I've never had a problem meeting woman or getting sex. I consider myself pretty normal. I've held good jobs, dated lots of women, married, raising a decent child, and I'm genuinely proud of my life w/ the gross exception of the vice of porn.
Somewhere along the line I, and I believe my generation, grew to include porn as a gateway to sex in our daily lives. I don't think I'm different from most young men, we learned from our male role models that porn is o.k as long as its a secret. Dad's and men kept closets full of porn magazines, VHS, DVD's and now movie files. Our friends with access to their Daddy's smut also reinforced this idea. As long as its in a box, under the bed, in the back of the closet, etc its kinda OK. It's no wonder that the 'closeted' acceptance has created such conflict for society. Long kept secrets have a way of sneaking out.
Now that porn is so main stream the sentiment that still lingers with it in society, and for individuals is the sensation that it should somehow still have an association of 'dirty little secret' even though its out in the open. Porn is no longer 'secret', is hardly 'little' anymore and the sentence is still out on whether it's 'dirty' or not.
I've got a very healthy appetite for porn. I could "eat' all day if I really wanted to. The thing about it though is I'm never full after the meals and the more I consume the more I want. If that's not classic addiction I don't know what is.
I go through periods of binging and purging, just like a bulimic, hoarding gigs upon gigs of filth and deleting them with the resolve to " be better about the collecting"
The powerful need for fulfillment is what porn offers and what I have embraced over the years. It offers a sense of accomplishment- found porn, got hard, stroked, ejaculated/climaxed! "Wow that felt so good. So why do I feel so empty? Let's try that again with something nastier this time!"

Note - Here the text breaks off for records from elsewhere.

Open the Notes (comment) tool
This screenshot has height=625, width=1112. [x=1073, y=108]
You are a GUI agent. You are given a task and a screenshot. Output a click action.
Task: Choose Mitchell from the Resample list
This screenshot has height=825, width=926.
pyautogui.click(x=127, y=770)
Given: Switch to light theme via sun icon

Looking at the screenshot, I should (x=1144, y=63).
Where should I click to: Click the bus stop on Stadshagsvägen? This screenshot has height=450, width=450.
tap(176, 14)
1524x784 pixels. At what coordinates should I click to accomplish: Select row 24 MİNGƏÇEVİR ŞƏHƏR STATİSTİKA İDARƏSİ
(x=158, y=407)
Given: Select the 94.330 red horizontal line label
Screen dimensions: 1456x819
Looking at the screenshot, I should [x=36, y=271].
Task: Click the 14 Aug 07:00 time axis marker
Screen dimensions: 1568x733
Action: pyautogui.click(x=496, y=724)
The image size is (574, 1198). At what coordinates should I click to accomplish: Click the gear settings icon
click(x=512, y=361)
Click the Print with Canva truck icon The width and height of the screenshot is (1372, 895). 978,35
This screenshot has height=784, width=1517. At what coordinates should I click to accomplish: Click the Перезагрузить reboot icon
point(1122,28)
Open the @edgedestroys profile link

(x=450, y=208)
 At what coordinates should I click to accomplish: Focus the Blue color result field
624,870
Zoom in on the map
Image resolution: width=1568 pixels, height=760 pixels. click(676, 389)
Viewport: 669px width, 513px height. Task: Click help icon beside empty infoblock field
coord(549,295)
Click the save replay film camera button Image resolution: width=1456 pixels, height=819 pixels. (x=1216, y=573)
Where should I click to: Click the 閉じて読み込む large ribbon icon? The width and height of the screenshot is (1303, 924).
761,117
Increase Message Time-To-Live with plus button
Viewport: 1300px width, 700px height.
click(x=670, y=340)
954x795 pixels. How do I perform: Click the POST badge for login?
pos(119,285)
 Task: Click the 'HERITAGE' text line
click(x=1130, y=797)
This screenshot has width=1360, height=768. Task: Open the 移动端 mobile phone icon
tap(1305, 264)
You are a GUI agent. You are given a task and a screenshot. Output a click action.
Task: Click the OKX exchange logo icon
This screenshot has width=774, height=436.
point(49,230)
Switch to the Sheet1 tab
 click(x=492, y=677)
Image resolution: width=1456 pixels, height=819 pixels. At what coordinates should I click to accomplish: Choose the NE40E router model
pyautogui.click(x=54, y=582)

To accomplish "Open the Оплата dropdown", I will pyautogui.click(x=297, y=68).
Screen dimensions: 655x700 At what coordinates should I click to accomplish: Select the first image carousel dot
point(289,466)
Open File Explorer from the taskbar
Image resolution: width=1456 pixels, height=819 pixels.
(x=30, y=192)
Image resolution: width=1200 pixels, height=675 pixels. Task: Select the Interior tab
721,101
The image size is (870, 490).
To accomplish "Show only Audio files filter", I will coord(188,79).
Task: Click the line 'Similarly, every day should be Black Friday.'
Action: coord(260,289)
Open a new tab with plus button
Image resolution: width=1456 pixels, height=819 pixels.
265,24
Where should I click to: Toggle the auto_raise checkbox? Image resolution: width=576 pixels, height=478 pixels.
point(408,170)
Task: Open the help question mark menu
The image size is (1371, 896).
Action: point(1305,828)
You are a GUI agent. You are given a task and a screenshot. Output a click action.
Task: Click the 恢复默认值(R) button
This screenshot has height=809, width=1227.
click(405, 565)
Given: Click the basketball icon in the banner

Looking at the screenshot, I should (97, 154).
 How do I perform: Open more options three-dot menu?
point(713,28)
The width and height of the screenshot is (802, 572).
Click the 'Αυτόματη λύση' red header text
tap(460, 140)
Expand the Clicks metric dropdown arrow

The truth about porn is that for all the moral issues that surround it in society, it works. It provides release for the frustrated, a forum for the exhibitionist, a catalyst for the inhibited, a sanctuary for the shy, a stage for the theatrical. It embraces our fetishes and makes them acceptable, giving us a right to do or say just about everything. It can be artistic, commercial or amateurish and still offer value. Its a mirror that holds so many facets of humanity up and dares to say, "Judge me as you would judge yourself!" and in that fatal hour of judgement we categorically exclaim…we're not worthy!
The feelings I have after I've jerked off to 'insert fetish here' are more about me wishing I was better as a person then actually feeling bad for what I've done. Thinking that if I was better, stronger, more capable and confident I wouldn't need this temporary fix. Hoping that some how I will arrive at a place in life where I won't need to look outside myself for satisfaction.
The reasons to obsess over porn are just so myriad. It's a rich juxtaposition of scorn for the totally "sickos" who I feel at least I'm not them. Then there's the envy for at "lucky ones" who get to have the things that I want. Except I don't know that I'd want some of those things had I not seen them.
I'll probably always be a customer at the porn counter. There are just so many things to sample. The important thing for me is to learn how to 'eat right'. Only consume the things that are good for me, nothing to indulgent. To try and stay in the "organic" isle and get the less processed variety, things that focus on self esteem and not so much on gluttony or excess.
I feel that education would go a long way in dispelling some of the societal taboos that surround sex and porn. That as a people we could do worse than to explore our pornographic tendencies. The hyper-sexualized world we live in is just a bubble. It will burst just like the dot-com and housing bubbles and we'll all return to a more educated and reasoned acceptance of what porn is and what its values are.